▸ Passage provided:
►

GPU Access¶
Preface¶
NREC has kindly provided us with vGPU machines, which we will now be starting to make available to RAIL users
The magic happens when we enable the GPU operator in Elastisys’ welkin-apps, which then configures the nvidia-container-toolkit, and nvidia’s k8s-device-plugin. This toolkit contains a special container runtime, which lets pods running on the node access gpu resources when they request it
Accesss¶
Ask in the RAIL teams chat for permission to request GPU resources in your namespace(s).
Permissions¶
On the RAIL platform the containers are as locked down as possible, and there’s nothing that prevents you from using the GPU in a locked down container, but the container image may not have been built to account for that. If you can build the image to be unprivileged then that is preferred, but otherwise you can also reduce the capabilities of a pod like this:
securityContext:
privileged: false
runAsNonRoot: true
runAsUser: 1000
runAsGroup: 1000
allowPrivilegeEscalation: false
capabilities:
drop:
- ALL
Taints¶
We have dedicated VMs for the GPU workloads, and as such most of the pods should not be scheduled on these nodes unless it’s required. To achieve this the nodes are tainted, and gpu workloads will need to add a toleration if they want to be scheduled on a node with gpu access. This toleration may become automated at some point
Time slicing¶
For a lot of use cases a dedicated GPU can be overkill, and as such we enable time slicing in the nvidia device plugin. The way this works is that it splits the GPU into multiple resources on the k8s side. The drawback is the lack of memory isolation, so you should be careful with using too much memory. Eventually we want to add an out of memory daemon, but for now we ask you to avoid using more memory than VRAM / time slice count. For example with tensorflow there is a memory_limit that you can set
When using a sliced GPU, the number in the resource request doesn’t indicate how much of the GPU can make use of, just whether you can access it at all, for this reason manifests requesting more than one slice will be rejected. Also keep in mind that the GPU will switch evenly among all the processes running on the GPU.

◄

▸ Data shown:
►

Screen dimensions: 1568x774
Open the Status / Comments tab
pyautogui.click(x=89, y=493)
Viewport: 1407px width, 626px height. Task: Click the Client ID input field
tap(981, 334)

◄
►

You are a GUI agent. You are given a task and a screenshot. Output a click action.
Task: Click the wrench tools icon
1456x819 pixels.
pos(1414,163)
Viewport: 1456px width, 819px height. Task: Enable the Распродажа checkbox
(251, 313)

◄

▸ Required tasks:
[A] Answer these from the GPU access page, one answer per line:
(i) Which organization provided the vGPU machines?
(ii) Where should users ask for permission to request GPU resources in their namespaces?
(iii) What happens to manifests that request more than one slice of a sliced GPU?
[B] Print the stretch of the GPU access page from "GPU Access¶" through "in your namespace(s).", with no changes.
The items have no connection to the GPU access page.

▸ In response:
[A]
(i) NREC
(ii) In the RAIL teams chat
(iii) They will be rejected.

[B]
GPU Access¶
Preface¶
NREC has kindly provided us with vGPU machines, which we will now be starting to make available to RAIL users
The magic happens when we enable the GPU operator in Elastisys’ welkin-apps, which then configures the nvidia-container-toolkit, and nvidia’s k8s-device-plugin. This toolkit contains a special container runtime, which lets pods running on the node access gpu resources when they request it
Accesss¶
Ask in the RAIL teams chat for permission to request GPU resources in your namespace(s).